- [Excerpt to read]:
☆ ☆ ☆ ☆ ☆
|Maria Sharapova, one of tennis' loudest competitors on the court, makes a return against Galina Voskoboeva at the Rogers Cup in Toronto, Ont., Aug. 11, 2011. (DAVE THOMAS/QMI Agency)
TORONTO - The topic of grunting doesn't often come up in the normal course of conversation.
But when you've got an audience with the WTA chairman and CEO, Toronto-born Stacey Allaster, there are no sacred cows.
Especially when grunting, squealing and shrieking on court by some of the top players on the women's tour has become the issue du jour with tennis media around the world. The clamour has become loud enough that the WTA is beginning to listen.
"It's on the radar, yes," Allaster said. "I think it's something that I can say to you that we are looking at. I think I'm very fan-centric and if there is a number of fans who are communicating with us that it's an issue, then it's something we need to look at.
"But I watch alot of tennis now and there's grunting happening in men's tennis as well. Unfortunately, it's just our decibels are a little bit higher. Our DNA is different."
☆ ☆ ☆ ☆ ☆
- [Questions to answer]:
**A)** In the article on grunting in women's tennis, what positions does Stacey Allaster hold at the WTA?
**B)** Decide whether each statement agrees with the article on grunting in women's tennis, answering yes or no and quoting the words that settle it: (i) Stacey Allaster was born in Toronto. (ii) Allaster says grunting happens only in women's tennis. (iii) Allaster says the WTA is looking at the grunting issue.
**C)** Continue the article on grunting in women's tennis from the point where it stops.

Extracted records
☆ ☆ ☆ ☆ ☆
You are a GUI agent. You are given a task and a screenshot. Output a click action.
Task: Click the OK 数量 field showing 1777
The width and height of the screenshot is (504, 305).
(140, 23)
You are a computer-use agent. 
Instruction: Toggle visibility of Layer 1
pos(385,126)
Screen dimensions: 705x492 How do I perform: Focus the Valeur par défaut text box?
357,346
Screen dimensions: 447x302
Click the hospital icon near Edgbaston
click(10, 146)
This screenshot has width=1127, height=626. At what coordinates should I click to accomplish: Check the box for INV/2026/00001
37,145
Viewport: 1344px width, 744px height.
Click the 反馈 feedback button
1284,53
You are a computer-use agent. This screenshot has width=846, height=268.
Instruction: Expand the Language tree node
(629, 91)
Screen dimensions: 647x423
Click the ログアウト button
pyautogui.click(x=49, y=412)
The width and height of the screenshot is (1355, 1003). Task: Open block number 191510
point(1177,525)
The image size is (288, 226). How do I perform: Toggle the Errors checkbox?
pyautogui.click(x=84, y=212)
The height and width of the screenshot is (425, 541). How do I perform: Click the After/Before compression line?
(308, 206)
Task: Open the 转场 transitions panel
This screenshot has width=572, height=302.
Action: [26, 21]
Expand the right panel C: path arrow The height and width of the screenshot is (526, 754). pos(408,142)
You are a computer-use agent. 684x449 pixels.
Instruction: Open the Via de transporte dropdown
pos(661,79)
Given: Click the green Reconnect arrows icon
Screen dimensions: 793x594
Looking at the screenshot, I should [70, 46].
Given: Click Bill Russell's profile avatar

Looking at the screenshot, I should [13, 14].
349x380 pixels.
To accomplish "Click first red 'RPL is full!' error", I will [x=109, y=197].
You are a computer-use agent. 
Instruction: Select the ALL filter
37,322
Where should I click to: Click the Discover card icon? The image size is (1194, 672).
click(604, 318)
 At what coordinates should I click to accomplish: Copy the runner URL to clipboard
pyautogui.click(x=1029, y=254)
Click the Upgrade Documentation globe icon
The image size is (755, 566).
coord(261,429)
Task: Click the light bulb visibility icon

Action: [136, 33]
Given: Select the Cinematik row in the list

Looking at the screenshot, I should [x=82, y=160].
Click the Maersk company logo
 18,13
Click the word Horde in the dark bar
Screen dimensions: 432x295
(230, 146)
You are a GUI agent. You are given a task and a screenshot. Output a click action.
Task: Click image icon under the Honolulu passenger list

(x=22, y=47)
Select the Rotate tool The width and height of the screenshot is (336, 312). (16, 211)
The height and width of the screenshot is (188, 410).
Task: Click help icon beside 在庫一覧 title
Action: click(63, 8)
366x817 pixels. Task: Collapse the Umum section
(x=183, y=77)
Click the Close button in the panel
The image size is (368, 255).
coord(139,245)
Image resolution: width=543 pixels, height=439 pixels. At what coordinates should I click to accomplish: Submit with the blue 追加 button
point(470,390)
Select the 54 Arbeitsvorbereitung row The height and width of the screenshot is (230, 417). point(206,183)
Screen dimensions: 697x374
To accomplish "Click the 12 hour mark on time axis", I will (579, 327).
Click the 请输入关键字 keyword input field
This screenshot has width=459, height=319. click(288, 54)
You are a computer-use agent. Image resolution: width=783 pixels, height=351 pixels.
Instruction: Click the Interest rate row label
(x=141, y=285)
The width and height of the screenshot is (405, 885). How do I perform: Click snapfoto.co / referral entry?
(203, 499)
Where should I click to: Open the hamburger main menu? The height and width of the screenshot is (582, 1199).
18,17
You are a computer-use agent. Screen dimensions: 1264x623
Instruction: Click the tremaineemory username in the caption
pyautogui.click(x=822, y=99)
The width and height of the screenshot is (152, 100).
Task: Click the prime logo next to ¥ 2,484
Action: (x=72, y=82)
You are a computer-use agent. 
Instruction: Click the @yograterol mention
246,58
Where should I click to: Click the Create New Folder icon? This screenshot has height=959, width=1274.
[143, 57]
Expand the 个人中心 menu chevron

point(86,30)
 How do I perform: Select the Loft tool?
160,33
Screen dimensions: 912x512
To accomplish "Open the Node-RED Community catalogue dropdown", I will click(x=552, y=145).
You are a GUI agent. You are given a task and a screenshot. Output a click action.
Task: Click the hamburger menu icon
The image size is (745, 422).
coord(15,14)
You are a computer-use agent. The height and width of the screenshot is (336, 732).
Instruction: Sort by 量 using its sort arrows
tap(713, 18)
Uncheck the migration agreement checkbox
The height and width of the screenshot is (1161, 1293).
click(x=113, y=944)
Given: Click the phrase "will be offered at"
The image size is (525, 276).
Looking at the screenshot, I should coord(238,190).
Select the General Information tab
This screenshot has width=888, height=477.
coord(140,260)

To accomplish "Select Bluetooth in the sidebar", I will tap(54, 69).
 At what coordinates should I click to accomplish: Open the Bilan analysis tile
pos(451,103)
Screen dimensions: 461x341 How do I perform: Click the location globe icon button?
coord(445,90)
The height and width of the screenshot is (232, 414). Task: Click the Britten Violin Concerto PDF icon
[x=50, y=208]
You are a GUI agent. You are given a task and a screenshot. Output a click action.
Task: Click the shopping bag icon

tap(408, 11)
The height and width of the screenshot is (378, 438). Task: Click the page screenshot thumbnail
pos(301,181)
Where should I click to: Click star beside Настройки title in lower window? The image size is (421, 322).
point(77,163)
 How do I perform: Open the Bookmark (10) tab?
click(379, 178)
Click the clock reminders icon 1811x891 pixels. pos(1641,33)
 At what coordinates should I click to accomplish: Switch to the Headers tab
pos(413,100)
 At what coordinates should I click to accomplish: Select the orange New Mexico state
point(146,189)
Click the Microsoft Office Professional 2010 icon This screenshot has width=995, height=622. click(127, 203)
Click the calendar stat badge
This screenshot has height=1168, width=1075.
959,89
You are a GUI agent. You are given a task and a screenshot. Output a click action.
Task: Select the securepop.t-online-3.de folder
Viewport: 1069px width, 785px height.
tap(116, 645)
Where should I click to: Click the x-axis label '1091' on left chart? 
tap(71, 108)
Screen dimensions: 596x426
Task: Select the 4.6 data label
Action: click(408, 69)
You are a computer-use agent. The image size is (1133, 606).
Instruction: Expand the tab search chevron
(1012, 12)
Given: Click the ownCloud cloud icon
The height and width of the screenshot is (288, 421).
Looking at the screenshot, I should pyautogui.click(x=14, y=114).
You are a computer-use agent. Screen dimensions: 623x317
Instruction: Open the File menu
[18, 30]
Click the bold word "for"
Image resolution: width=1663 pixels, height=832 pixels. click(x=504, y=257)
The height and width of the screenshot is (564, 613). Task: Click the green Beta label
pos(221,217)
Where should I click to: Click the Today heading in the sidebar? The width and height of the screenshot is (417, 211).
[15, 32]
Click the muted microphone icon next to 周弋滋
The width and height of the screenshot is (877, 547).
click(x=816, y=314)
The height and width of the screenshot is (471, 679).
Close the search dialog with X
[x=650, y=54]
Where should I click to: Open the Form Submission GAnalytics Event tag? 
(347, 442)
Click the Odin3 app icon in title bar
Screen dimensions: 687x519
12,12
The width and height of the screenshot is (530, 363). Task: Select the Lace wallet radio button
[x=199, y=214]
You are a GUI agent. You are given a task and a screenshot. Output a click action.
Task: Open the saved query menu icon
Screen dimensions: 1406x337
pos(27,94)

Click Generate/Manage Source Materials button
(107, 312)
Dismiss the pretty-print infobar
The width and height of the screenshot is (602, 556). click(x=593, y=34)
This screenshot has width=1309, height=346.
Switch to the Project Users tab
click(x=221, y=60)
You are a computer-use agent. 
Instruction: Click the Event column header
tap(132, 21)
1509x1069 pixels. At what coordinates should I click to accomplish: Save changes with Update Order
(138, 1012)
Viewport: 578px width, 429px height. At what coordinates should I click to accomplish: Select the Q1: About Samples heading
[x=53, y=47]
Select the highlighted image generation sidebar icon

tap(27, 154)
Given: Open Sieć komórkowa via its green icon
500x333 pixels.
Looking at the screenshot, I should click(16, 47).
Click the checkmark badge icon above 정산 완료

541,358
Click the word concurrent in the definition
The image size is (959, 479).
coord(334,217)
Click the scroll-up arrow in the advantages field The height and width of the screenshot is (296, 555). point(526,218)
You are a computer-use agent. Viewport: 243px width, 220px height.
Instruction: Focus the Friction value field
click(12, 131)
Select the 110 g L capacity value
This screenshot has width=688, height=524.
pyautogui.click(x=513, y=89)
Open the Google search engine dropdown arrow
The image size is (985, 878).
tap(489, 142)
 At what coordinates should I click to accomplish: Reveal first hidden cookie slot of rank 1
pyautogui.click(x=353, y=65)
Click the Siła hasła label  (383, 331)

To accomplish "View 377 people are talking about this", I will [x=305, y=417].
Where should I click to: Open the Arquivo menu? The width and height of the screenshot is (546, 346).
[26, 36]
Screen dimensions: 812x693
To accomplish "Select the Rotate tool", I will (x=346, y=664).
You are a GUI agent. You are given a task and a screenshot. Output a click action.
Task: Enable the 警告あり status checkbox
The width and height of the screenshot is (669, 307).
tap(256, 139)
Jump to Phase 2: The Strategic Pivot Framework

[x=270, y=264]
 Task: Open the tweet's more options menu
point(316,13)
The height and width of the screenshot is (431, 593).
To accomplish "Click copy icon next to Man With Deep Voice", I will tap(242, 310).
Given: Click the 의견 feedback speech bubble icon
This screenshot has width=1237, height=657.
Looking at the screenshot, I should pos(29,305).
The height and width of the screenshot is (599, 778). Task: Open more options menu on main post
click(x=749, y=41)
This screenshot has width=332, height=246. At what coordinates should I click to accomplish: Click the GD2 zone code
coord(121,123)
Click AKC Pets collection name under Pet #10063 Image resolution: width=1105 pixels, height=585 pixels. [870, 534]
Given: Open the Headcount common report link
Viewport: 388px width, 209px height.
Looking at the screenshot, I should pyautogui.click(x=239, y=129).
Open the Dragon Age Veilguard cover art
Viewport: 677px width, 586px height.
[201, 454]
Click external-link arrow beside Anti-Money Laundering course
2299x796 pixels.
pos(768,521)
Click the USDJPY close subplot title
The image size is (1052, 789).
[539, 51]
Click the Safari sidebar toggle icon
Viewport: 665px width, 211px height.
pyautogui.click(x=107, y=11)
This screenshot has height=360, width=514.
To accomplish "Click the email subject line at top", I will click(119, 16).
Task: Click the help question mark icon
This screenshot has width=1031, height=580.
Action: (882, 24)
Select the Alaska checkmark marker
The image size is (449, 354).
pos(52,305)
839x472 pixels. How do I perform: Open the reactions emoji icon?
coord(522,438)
☆ ☆ ☆ ☆ ☆
- [Results for the exercise]:
**A)** She is the WTA chairman and CEO.

**B)**
(i) Yes: "Toronto-born Stacey Allaster"
(ii) No: "there's grunting happening in men's tennis as well"
(iii) Yes: "I think it's something that I can say to you that we are looking at."

**C)**
The bellowing has been heard around Rexall Centre this week as some of the worst offenders -- Serena Williams, Maria Sharapova (who has reportedly hit 101 decibels) and Victoria Azarenka -- have been in action at the Rogers Cup.
But Allaster says the WTA already has rules in place if some of the sport's wailing waifs get a little too loud.
"The chair umpire has the authority that if she thinks something is happening from one of the competitors where they're interfering with competition, they can implement that rule," Allaster said. "The reality of it is, the athletes themselves are not coming to me saying, 'We have an issue.'"
Maybe they just have really good earplugs.